[<prev] [next>] [<thread-prev] [thread-next>] [day] [month] [year] [list]
Message-ID: <20211219190810.p3q52rrlchnokufo@ast-mbp>
Date: Sun, 19 Dec 2021 11:08:10 -0800
From: Alexei Starovoitov <alexei.starovoitov@...il.com>
To: Kumar Kartikeya Dwivedi <memxor@...il.com>
Cc: bpf <bpf@...r.kernel.org>,
Network Development <netdev@...r.kernel.org>,
netfilter-devel <netfilter-devel@...r.kernel.org>,
Alexei Starovoitov <ast@...nel.org>,
Daniel Borkmann <daniel@...earbox.net>,
Andrii Nakryiko <andrii@...nel.org>,
Martin KaFai Lau <kafai@...com>,
Song Liu <songliubraving@...com>, Yonghong Song <yhs@...com>,
John Fastabend <john.fastabend@...il.com>,
Maxim Mikityanskiy <maximmi@...dia.com>,
Pablo Neira Ayuso <pablo@...filter.org>,
Florian Westphal <fw@...len.de>,
Jesper Dangaard Brouer <brouer@...hat.com>,
Toke Høiland-Jørgensen <toke@...hat.com>
Subject: Re: [PATCH bpf-next v4 06/10] bpf: Track provenance for pointers
formed from referenced PTR_TO_BTF_ID
On Sun, Dec 19, 2021 at 11:40:44PM +0530, Kumar Kartikeya Dwivedi wrote:
> On Sun, Dec 19, 2021 at 11:13:18PM IST, Alexei Starovoitov wrote:
> > On Sat, Dec 18, 2021 at 9:25 PM Kumar Kartikeya Dwivedi
> > <memxor@...il.com> wrote:
> > >
> > > On Sun, Dec 19, 2021 at 10:35:18AM IST, Alexei Starovoitov wrote:
> > > > On Sat, Dec 18, 2021 at 8:33 PM Kumar Kartikeya Dwivedi
> > > > <memxor@...il.com> wrote:
> > > > >
> > > > > It is, but into parent_ref_obj_id, to match during release_reference.
> > > > >
> > > > > > Shouldn't r2 get a different ref_obj_id after r2 = r1->next ?
> > > > >
> > > > > It's ref_obj_id is still 0.
> > > > >
> > > > > Thinking about this more, we actually only need 1 extra bit of information in
> > > > > reg_state, not even a new member. We can simply copy ref_obj_id and set this
> > > > > bit, then we can reject this register during release but consider it during
> > > > > release_reference.
> > > >
> > > > It seems to me that this patch created the problem and it's trying
> > > > to fix it at the same time.
> > > >
> > >
> > > Yes, sort of. Maybe I need to improve the commit message? I give an example
> > > below, and the first half of commit explains that if we simply did copy
> > > ref_obj_id, it would lead to the case in the previous mail (same BTF ID ptr can
> > > be passed), so we need to do something different.
> > >
> > > Maybe that is what is confusing you.
> >
> > I'm still confused.
> > Why does mark_btf_ld_reg() need to copy ref_obj_id ?

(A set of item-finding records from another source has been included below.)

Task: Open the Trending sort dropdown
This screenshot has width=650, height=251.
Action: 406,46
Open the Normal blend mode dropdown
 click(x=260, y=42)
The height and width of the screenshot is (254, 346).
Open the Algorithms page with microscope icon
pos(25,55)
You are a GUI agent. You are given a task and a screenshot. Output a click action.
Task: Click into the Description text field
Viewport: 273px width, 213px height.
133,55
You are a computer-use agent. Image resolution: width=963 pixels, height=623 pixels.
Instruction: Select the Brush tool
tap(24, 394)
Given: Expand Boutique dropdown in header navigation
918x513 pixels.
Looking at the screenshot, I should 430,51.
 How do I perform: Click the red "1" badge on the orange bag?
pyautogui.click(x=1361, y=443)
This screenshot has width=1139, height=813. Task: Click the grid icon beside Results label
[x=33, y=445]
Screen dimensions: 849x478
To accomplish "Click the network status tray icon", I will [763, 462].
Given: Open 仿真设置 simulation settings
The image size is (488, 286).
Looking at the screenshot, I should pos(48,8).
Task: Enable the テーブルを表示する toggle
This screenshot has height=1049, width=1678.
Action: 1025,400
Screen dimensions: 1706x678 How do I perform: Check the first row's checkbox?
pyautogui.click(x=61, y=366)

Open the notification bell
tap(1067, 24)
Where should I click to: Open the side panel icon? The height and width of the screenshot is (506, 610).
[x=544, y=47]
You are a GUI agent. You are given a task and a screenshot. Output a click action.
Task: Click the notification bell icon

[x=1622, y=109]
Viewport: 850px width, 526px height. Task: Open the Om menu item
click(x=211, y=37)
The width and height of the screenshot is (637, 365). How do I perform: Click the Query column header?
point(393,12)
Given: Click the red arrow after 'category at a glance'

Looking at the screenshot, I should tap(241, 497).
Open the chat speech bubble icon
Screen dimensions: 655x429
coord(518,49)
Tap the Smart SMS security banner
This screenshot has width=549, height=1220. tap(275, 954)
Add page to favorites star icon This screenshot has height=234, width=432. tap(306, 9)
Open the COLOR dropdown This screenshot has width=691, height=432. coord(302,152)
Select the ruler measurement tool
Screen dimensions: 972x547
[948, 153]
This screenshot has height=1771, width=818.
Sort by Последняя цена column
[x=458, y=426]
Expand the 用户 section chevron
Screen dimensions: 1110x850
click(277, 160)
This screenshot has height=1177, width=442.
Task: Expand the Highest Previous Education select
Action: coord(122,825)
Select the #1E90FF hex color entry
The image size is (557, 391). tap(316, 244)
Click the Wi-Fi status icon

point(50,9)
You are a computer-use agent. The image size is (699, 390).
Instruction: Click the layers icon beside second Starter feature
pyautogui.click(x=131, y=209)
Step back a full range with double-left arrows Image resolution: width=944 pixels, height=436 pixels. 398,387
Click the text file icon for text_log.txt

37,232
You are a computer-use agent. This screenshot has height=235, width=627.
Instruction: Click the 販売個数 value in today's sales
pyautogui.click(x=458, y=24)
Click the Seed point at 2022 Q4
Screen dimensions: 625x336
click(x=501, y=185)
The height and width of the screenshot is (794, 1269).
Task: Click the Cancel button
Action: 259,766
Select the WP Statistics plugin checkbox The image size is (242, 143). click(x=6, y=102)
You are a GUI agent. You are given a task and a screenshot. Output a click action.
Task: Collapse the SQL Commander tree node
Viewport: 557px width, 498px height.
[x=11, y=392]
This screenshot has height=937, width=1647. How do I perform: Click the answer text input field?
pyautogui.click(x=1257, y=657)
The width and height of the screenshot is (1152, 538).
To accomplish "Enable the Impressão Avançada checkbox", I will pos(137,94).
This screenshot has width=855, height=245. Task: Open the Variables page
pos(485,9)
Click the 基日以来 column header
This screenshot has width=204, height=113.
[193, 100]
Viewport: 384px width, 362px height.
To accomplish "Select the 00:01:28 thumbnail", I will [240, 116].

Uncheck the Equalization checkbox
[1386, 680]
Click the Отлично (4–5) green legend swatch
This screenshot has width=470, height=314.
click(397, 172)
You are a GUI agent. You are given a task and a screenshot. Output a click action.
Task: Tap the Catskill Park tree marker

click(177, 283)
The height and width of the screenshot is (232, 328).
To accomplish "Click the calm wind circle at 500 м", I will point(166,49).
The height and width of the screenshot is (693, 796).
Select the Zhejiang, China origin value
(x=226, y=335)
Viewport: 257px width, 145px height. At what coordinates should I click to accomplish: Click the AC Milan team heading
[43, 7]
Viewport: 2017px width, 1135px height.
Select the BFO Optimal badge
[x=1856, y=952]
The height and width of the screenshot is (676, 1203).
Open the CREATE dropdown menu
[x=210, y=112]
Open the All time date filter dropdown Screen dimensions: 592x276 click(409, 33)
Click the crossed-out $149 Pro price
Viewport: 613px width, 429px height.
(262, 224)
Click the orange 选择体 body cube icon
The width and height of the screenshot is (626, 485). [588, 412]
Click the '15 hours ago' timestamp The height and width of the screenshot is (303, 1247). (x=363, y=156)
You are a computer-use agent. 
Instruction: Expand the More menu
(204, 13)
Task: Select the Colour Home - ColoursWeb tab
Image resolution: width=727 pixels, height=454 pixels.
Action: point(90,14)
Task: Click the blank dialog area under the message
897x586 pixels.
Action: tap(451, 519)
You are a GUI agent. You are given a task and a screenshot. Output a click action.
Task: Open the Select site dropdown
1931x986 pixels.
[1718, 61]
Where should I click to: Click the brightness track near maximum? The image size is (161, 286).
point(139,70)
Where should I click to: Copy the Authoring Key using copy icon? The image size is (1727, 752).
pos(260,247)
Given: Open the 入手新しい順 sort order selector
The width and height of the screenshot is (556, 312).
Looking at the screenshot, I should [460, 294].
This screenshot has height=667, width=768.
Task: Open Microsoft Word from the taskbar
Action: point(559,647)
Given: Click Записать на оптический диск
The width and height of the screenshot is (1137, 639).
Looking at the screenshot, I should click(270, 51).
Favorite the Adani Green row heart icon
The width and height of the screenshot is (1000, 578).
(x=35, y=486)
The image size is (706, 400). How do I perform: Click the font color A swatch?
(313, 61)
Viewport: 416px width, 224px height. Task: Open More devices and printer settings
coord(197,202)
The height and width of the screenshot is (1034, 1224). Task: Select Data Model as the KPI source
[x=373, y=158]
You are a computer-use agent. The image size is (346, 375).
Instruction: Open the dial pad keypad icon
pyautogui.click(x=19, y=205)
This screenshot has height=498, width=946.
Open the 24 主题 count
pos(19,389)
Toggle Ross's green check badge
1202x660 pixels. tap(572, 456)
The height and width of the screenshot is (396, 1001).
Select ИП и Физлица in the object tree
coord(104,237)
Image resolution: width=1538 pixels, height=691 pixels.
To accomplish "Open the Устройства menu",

> > It should keep it as zero.
>
> So that we can find deref pointers obtained from the reg having that ref_obj_id
> when it is released, and invalidate them. But since directly storing in
> ref_obj_id of deref dst_reg will be bad (if we get same BTF ID from deref we
> could now pass it to release kfunc), we add a new member and match on that.
>
> > mark_btf_ld_reg() is used in deref only.
> > The ref_obj_id is assigned by check_helper_call().
> > r2 = r0; will copy it, but
> > r2 = r0->next; will keep r2->ref_obj_id as zero.
> >
> > > > mark_btf_ld_reg() shouldn't be copying ref_obj_id.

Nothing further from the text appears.